We join with the lower court in its apropos expression of the instant situation so frustrating to the tax*126ing authorities: “Even if petitioner is using this Trust as a convenient tax shelter, this is no reason to deprive petitioner from taking advantage of what some people would call a ‘loophole.’ The role of the Court is to interpret the law, not to make it; it is the legislature who must create the law.

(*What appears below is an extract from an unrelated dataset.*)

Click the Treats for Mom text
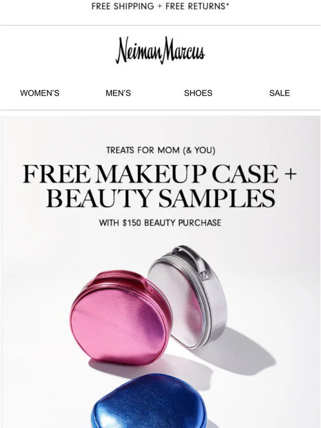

It is conceded by this Court that petitioner and others like him may use the law but, until the legislature deems it necessary to change the Personal Property Tax Act, this is the Act upon which this Court must rely, and this is the law this Court must interpret.” (Emphasis in original.)
For the reasons above stated, we hold that William L. Elkins is exempt from paying personal property taxes on the corpus of the trust created by Deed of Trust on August 10, 1966. This corpus qualified under the exemption clause of the Act of 1913 as personal property held by a “trustee for a charitable organization.”
Order affirmed.
See Restatement (Second) of Trusts §348 (1957).